È ricomparso in video, durante un’udienza giudiziaria, Aleksey Navalny, l’oppositore di Putin, ingiustamente detenuto. Fabrizio Dragosei sul Corriere riferisce delle sue condizioni.

«Magrissimo, con la testa rasata come tutti i reclusi, ma sempre più deciso a continuare la battaglia contro «il re nudo e ladro», come ha definito ieri in tribunale il presidente russo. Aleksey Navalny si sta riprendendo molto lentamente dopo 24 giorni di sciopero della fame e due mesi di dolori lancinanti alla schiena, a una gamba e a una mano. Ma non ha perso la verve che lo ha reso l'oppositore più scomodo e popolare. È apparso davanti ai giudici in teleconferenza dal carcere per l'ennesima e prevista sconfitta, l'appello contro la condanna per diffamazione nei confronti di un veterano di guerra. Ha approfittato di una pausa per rivolgersi alla moglie Yulia, chiamandola dolcemente con un vezzeggiativo: «Yuliasha, se mi senti alzati in piedi, così ti posso vedere». Poi ha raccontato di sé, confermando quello che tutti potevano vedere sullo schermo: «Mi sono guardato, sembro uno scheletro. Ieri mi hanno portato alla sauna per farmi lavare, in modo che oggi potessi sembrare decente. Sono come quando ero in terza media». Il blogger, che è alto 1,88m, ha detto di pesare 72 chili, due meno di quando la moglie lo aveva visto l'ultima volta (gli avvocati aggiungono che da gennaio ha perso 22 chili). (…) Durante l'udienza Navalny si è rivolto direttamente alla corte attaccando frontalmente Putin: «Il vostro re è nudo e non solo per un bambino», ha detto con fermezza citando la famosa fiaba. «Il re nudo e ladro vuole continuare a governare fino alla fine Se rimarrà, dopo un decennio perso, verrà una decade rubata». E le autorità rispondono con estrema risoluzione, senza badare alle reazioni internazionali. I suoi avvocati hanno scoperto ieri che c'è un'altra denuncia della Procura, oltre a quella per «attività estremista» che comporta fino a 10 anni di carcere. Vogliono che sia incriminato per aver creato «una associazione pubblica legata alla violenza sui cittadini». Si tratta dell'articolo 239 del codice che negli ultimi 12 anni è stato richiamato solo in 14 casi, quasi unicamente riguardanti capi di sette religiose. È possibile una condanna a 4 anni».

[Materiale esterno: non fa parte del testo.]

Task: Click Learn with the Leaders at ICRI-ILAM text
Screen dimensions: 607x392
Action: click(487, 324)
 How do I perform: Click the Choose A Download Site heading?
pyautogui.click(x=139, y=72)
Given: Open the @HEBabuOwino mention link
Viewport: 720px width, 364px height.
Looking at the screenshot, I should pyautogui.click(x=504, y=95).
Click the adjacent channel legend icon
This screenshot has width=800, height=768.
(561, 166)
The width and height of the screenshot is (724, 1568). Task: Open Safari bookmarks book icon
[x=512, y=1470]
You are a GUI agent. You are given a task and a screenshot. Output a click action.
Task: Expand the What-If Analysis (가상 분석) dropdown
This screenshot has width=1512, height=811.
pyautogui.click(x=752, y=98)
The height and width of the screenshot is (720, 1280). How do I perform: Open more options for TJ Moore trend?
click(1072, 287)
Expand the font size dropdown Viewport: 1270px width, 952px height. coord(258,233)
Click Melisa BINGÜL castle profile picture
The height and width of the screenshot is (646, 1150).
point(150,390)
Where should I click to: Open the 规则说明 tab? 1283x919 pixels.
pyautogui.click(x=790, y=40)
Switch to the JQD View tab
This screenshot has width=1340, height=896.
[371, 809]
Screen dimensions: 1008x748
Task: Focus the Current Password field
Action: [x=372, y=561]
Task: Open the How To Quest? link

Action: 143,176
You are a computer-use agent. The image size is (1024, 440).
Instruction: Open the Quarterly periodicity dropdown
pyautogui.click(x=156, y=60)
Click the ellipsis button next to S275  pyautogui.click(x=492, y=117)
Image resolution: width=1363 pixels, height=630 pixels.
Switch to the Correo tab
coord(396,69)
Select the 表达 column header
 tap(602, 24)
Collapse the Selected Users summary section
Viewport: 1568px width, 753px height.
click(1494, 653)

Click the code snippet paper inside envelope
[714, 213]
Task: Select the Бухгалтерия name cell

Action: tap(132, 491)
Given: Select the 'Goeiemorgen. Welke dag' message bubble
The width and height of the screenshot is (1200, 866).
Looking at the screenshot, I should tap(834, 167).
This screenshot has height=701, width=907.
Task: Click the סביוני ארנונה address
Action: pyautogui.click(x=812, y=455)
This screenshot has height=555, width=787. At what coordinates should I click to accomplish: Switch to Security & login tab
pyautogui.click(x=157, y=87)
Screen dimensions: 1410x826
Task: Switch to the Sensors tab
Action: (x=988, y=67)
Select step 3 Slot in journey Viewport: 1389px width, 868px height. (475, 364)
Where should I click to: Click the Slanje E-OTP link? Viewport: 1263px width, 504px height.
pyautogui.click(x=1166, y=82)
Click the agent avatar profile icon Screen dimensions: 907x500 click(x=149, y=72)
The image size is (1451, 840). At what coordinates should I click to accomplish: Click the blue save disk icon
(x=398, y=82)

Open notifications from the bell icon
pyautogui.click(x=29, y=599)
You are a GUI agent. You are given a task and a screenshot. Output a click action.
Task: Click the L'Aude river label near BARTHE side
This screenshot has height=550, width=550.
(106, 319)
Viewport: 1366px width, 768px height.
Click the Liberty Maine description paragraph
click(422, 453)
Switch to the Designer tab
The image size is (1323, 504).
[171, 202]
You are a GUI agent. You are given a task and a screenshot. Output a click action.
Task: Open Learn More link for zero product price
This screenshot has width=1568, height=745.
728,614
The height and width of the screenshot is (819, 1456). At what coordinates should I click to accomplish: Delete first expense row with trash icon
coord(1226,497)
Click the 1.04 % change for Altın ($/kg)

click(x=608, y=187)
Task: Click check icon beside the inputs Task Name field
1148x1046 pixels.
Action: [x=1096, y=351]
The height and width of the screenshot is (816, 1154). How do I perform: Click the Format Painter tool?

“RICHIAMO ALLA COERENZA COL VANGELO”

L’Avvenire le chiama Pulizie di primavera. Sono le nuove regole imposte da papa Francesco a chi lavora in Vaticano. La sintesi in prima pagina:

«Nuova legge nel segno della trasparenza e della continuità con le recenti riforme. Nella normativa promulgata ieri si stabilisce che i dirigenti e gli amministrativi in servizio negli organismi vaticani (quindi anche i cardinali) dichiarino di non avere condanne o indagini per corruzione, frode, terrorismo, riciclaggio, sfruttamento di minori, evasione fiscale. Gli stessi dovranno poi attestare di non avere beni nei paradisi fiscali e di non investire in aziende che operano contro la Dottrina della Chiesa. Viene inoltre proibito a tutti i dipendenti vaticani accettare regali del valore superiore a 40 euro. Il vescovo presidente dell'Apsa, Nunzio Galantino: «È un richiamo alla coerenza con il Vangelo, ma in fatto di trasparenza amministrativa il Vaticano non è all'anno zero», né che sia un regno di malfattori».